Como naquele filme do Bertolucci

Foto: Isabella Mariano
Deu partida no carro. Rua escura, farol aceso. Passou a primeira, a segunda marcha. Virou à terceira esquina. Pegou o retorno, enquanto se despedia mentalmente do que acabara de vivenciar. Sabia que, uma hora ou outra, independente do que fizesse, as coisas voltariam a parecer deprimentes. "A vida tem mecanismos que funcionam alheios a nossa vontade". Tinha essa teoria.

Há universos paralelos dentro deste mesmo universo, você costumava dizer. E explicava que nós os experimentávamos quase que cotidianamente. Era como naquele filme do Bertolucci que você assistiu aos 14 anos. O mundo estava um caos, um desastre rumo a autodestruição, mas aí - de repente - tudo fica bem. E você se junta a seus amigos e não consegue fazer outra coisa se não rir, enquanto sente que seu coração vai explodir de tanto amor.

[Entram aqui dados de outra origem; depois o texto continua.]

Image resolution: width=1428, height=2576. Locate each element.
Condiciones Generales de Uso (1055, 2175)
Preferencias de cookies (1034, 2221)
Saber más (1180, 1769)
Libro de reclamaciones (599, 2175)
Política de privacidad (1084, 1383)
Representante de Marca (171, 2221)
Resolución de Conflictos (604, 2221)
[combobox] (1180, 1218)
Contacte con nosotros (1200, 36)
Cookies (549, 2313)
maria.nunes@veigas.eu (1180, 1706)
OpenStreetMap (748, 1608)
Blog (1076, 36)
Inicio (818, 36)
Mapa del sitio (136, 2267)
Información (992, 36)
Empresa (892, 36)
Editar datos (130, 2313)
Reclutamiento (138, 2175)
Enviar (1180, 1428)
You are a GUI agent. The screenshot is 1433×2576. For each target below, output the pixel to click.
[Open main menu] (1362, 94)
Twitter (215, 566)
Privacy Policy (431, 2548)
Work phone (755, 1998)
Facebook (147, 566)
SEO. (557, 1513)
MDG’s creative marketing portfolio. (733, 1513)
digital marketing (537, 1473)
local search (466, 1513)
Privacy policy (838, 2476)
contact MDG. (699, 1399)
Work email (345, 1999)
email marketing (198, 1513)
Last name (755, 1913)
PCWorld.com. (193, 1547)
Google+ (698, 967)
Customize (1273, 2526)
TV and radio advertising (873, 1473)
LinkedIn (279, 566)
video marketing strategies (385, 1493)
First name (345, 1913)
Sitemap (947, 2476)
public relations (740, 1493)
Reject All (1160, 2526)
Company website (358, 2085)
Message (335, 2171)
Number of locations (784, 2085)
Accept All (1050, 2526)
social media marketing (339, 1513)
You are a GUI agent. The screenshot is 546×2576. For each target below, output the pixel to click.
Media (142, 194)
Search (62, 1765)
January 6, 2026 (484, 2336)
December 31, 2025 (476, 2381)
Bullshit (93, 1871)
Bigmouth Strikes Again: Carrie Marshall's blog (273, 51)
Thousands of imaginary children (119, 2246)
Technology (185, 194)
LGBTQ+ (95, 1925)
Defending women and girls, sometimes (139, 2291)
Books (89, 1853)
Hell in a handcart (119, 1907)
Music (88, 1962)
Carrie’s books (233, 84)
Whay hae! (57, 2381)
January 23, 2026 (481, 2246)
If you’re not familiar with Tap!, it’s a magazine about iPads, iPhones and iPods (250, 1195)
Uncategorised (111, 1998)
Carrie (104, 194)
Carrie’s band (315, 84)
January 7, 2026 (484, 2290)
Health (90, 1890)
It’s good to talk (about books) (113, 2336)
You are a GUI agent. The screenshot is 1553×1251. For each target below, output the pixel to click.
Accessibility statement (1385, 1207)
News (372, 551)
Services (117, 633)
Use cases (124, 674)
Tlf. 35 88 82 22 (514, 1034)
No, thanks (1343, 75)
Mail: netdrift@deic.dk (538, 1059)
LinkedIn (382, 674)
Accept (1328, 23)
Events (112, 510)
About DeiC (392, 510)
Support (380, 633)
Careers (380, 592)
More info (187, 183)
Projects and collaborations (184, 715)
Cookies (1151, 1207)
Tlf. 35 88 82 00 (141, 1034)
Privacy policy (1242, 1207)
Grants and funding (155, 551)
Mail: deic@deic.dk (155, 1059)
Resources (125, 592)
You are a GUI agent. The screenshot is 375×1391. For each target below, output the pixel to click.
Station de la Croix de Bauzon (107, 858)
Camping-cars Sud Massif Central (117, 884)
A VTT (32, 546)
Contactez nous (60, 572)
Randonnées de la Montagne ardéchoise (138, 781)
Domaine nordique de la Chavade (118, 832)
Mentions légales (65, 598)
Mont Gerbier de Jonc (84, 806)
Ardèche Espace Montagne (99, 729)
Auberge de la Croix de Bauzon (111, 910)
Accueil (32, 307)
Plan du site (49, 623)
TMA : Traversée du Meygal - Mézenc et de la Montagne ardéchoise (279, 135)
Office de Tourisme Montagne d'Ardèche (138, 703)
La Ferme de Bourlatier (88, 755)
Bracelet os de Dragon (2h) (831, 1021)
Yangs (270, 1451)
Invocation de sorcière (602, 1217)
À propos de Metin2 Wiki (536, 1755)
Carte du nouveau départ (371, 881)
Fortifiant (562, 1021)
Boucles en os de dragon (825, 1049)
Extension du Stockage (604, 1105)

E não havia por que se culpar dessas coisas. Você entendia muito bem que esse era o rumo natural da vida e que perdia quem não se entregasse de coração a esses pequenos flashes do paraíso. Qualquer coisa de incrível acontecia quando as almas se encontravam. E isso era como um coma. Em algum momento, você se lembraria da constante e crescente miséria do mundo e se entristeceria por isso. Como o fez centenas de vezes.

Sentindo o peso da existência, tentaria reagir. Faria uma passeata, quebraria uns vidros, xingaria, discorreria sobre este ou aquele tema. Escreveria poemas, faria tatuagens, tomaria um porre de vodca. Mas, aí, de repente, você encontra alguém - ou alguéns - que só te faz pensar em como a vida pode ser incrível. Em como existem pessoas maravilhosas. Em como há esperança. E fica submersa num mundo utópico, cheio de esperanças e amor.

Eram mais de duas horas da madrugada e você estava sem o documento do seu carro. Ele estava em algum lugar, mas não com você. Então, tinham uns carros da polícia e alguns policiais fechando a pista. "Merda!", pensou. Saiu, em segundos, do seu universo paralelo, lembrando das leis, das punições e dos medos que regiam um dos mundos no qual você vivia.

Desacelerou, olhou para frente e passou devagar, na expectativa de que esse universo colaborasse com você. "Estou chegando em casa, vai", como se pudesse convencer o destino. E foi aí que, de repente, estava em casa, preparando-se para mais uma noite de sono.

Por alguma razão que desconhecia, o universo resolveu colaborar. Dessa vez.